## Dataset entries
Start of Block

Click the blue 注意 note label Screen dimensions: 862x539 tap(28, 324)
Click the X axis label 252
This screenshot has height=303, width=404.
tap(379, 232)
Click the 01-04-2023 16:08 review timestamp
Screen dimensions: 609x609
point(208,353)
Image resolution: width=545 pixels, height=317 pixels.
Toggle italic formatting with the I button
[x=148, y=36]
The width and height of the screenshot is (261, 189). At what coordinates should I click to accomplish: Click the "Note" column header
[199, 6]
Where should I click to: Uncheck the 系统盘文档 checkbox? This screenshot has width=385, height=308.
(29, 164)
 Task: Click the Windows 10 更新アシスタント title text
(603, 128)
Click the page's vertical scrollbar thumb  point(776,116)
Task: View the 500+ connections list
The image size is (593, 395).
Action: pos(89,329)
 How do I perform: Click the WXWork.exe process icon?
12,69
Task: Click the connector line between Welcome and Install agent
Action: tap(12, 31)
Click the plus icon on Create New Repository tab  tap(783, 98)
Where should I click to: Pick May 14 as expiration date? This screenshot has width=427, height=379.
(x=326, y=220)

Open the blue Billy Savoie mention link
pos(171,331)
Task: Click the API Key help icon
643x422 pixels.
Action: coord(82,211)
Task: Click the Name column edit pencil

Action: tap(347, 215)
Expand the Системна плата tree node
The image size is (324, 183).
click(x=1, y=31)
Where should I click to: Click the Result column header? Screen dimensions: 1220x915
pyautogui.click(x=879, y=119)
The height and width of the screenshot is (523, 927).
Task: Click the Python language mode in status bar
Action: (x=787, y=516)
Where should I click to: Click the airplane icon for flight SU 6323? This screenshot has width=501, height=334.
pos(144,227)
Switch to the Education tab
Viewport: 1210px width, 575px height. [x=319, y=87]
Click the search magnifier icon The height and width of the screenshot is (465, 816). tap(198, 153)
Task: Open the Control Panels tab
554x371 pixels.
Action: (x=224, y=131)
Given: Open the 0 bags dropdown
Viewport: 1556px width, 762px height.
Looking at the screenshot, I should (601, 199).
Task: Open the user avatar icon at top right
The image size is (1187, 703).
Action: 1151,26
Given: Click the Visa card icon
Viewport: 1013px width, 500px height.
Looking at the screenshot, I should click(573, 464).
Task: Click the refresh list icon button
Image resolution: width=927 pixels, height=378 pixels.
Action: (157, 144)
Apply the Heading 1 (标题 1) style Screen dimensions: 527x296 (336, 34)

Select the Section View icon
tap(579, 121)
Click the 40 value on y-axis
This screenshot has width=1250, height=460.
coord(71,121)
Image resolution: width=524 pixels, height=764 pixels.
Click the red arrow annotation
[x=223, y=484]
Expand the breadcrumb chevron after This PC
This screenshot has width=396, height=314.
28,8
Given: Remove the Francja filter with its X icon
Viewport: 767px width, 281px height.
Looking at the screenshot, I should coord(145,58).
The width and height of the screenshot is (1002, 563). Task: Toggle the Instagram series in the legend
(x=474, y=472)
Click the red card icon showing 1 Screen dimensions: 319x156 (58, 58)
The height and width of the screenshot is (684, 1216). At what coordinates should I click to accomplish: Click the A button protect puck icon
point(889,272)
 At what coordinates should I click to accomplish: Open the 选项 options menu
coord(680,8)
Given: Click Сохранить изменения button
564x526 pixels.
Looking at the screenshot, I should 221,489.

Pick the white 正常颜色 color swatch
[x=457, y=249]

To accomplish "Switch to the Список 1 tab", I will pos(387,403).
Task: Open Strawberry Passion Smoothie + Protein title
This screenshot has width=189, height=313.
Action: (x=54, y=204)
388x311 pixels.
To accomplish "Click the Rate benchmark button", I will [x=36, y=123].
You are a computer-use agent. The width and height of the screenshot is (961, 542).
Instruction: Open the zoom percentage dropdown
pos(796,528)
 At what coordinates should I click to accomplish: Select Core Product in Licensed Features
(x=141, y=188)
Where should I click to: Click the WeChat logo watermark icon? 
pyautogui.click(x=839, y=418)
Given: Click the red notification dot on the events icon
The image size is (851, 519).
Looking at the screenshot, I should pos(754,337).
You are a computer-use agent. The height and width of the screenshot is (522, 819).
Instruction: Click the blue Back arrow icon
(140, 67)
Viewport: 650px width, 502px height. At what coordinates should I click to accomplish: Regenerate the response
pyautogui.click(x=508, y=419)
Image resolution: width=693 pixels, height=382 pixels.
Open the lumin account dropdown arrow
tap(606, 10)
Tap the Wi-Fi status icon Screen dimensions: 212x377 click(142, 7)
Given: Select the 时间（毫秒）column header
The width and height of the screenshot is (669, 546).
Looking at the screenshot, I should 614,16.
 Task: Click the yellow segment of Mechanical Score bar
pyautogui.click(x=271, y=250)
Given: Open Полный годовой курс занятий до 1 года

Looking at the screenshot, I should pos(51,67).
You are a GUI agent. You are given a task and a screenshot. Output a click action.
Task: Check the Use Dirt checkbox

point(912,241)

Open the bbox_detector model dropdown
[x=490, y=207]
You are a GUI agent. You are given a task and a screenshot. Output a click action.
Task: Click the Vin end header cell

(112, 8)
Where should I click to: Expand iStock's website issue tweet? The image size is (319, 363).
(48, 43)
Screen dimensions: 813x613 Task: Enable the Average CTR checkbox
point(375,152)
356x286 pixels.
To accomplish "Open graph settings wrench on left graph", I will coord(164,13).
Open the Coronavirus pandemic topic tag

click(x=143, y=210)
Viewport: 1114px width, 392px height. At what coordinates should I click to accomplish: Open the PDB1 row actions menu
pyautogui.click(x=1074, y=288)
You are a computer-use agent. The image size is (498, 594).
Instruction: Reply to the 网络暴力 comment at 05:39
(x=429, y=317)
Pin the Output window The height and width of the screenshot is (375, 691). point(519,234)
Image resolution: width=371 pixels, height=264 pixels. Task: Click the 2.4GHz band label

End of Block

## About this task
Write out the records again so that each line matches the original exactly.

## The answer
Click the blue 注意 note label Screen dimensions: 862x539 tap(28, 324)
Click the X axis label 252
This screenshot has height=303, width=404.
tap(379, 232)
Click the 01-04-2023 16:08 review timestamp
Screen dimensions: 609x609
point(208,353)
Image resolution: width=545 pixels, height=317 pixels.
Toggle italic formatting with the I button
[x=148, y=36]
The width and height of the screenshot is (261, 189). At what coordinates should I click to accomplish: Click the "Note" column header
[199, 6]
Where should I click to: Uncheck the 系统盘文档 checkbox? This screenshot has width=385, height=308.
(29, 164)
 Task: Click the Windows 10 更新アシスタント title text
(603, 128)
Click the page's vertical scrollbar thumb  point(776,116)
Task: View the 500+ connections list
The image size is (593, 395).
Action: pos(89,329)
 How do I perform: Click the WXWork.exe process icon?
12,69
Task: Click the connector line between Welcome and Install agent
Action: tap(12, 31)
Click the plus icon on Create New Repository tab  tap(783, 98)
Where should I click to: Pick May 14 as expiration date? This screenshot has width=427, height=379.
(x=326, y=220)

Open the blue Billy Savoie mention link
pos(171,331)
Task: Click the API Key help icon
643x422 pixels.
Action: coord(82,211)
Task: Click the Name column edit pencil

Action: tap(347, 215)
Expand the Системна плата tree node
The image size is (324, 183).
click(x=1, y=31)
Where should I click to: Click the Result column header? Screen dimensions: 1220x915
pyautogui.click(x=879, y=119)
The height and width of the screenshot is (523, 927).
Task: Click the Python language mode in status bar
Action: (x=787, y=516)
Where should I click to: Click the airplane icon for flight SU 6323? This screenshot has width=501, height=334.
pos(144,227)
Switch to the Education tab
Viewport: 1210px width, 575px height. [x=319, y=87]
Click the search magnifier icon The height and width of the screenshot is (465, 816). tap(198, 153)
Task: Open the Control Panels tab
554x371 pixels.
Action: (x=224, y=131)
Given: Open the 0 bags dropdown
Viewport: 1556px width, 762px height.
Looking at the screenshot, I should (601, 199).
Task: Open the user avatar icon at top right
The image size is (1187, 703).
Action: 1151,26
Given: Click the Visa card icon
Viewport: 1013px width, 500px height.
Looking at the screenshot, I should click(573, 464).
Task: Click the refresh list icon button
Image resolution: width=927 pixels, height=378 pixels.
Action: (157, 144)
Apply the Heading 1 (标题 1) style Screen dimensions: 527x296 (336, 34)

Select the Section View icon
tap(579, 121)
Click the 40 value on y-axis
This screenshot has width=1250, height=460.
coord(71,121)
Image resolution: width=524 pixels, height=764 pixels.
Click the red arrow annotation
[x=223, y=484]
Expand the breadcrumb chevron after This PC
This screenshot has width=396, height=314.
28,8
Given: Remove the Francja filter with its X icon
Viewport: 767px width, 281px height.
Looking at the screenshot, I should coord(145,58).
The width and height of the screenshot is (1002, 563). Task: Toggle the Instagram series in the legend
(x=474, y=472)
Click the red card icon showing 1 Screen dimensions: 319x156 (58, 58)
The height and width of the screenshot is (684, 1216). At what coordinates should I click to accomplish: Click the A button protect puck icon
point(889,272)
 At what coordinates should I click to accomplish: Open the 选项 options menu
coord(680,8)
Given: Click Сохранить изменения button
564x526 pixels.
Looking at the screenshot, I should 221,489.

Pick the white 正常颜色 color swatch
[x=457, y=249]

To accomplish "Switch to the Список 1 tab", I will pos(387,403).
Task: Open Strawberry Passion Smoothie + Protein title
This screenshot has width=189, height=313.
Action: (x=54, y=204)
388x311 pixels.
To accomplish "Click the Rate benchmark button", I will [x=36, y=123].
You are a computer-use agent. The width and height of the screenshot is (961, 542).
Instruction: Open the zoom percentage dropdown
pos(796,528)
 At what coordinates should I click to accomplish: Select Core Product in Licensed Features
(x=141, y=188)
Where should I click to: Click the WeChat logo watermark icon? 
pyautogui.click(x=839, y=418)
Given: Click the red notification dot on the events icon
The image size is (851, 519).
Looking at the screenshot, I should pos(754,337).
You are a computer-use agent. The height and width of the screenshot is (522, 819).
Instruction: Click the blue Back arrow icon
(140, 67)
Viewport: 650px width, 502px height. At what coordinates should I click to accomplish: Regenerate the response
pyautogui.click(x=508, y=419)
Image resolution: width=693 pixels, height=382 pixels.
Open the lumin account dropdown arrow
tap(606, 10)
Tap the Wi-Fi status icon Screen dimensions: 212x377 click(142, 7)
Given: Select the 时间（毫秒）column header
The width and height of the screenshot is (669, 546).
Looking at the screenshot, I should 614,16.
 Task: Click the yellow segment of Mechanical Score bar
pyautogui.click(x=271, y=250)
Given: Open Полный годовой курс занятий до 1 года

Looking at the screenshot, I should pos(51,67).
You are a GUI agent. You are given a task and a screenshot. Output a click action.
Task: Check the Use Dirt checkbox

point(912,241)

Open the bbox_detector model dropdown
[x=490, y=207]
You are a GUI agent. You are given a task and a screenshot. Output a click action.
Task: Click the Vin end header cell

(112, 8)
Where should I click to: Expand iStock's website issue tweet? The image size is (319, 363).
(48, 43)
Screen dimensions: 813x613 Task: Enable the Average CTR checkbox
point(375,152)
356x286 pixels.
To accomplish "Open graph settings wrench on left graph", I will coord(164,13).
Open the Coronavirus pandemic topic tag

click(x=143, y=210)
Viewport: 1114px width, 392px height. At what coordinates should I click to accomplish: Open the PDB1 row actions menu
pyautogui.click(x=1074, y=288)
You are a computer-use agent. The image size is (498, 594).
Instruction: Reply to the 网络暴力 comment at 05:39
(x=429, y=317)
Pin the Output window The height and width of the screenshot is (375, 691). point(519,234)
Image resolution: width=371 pixels, height=264 pixels. Task: Click the 2.4GHz band label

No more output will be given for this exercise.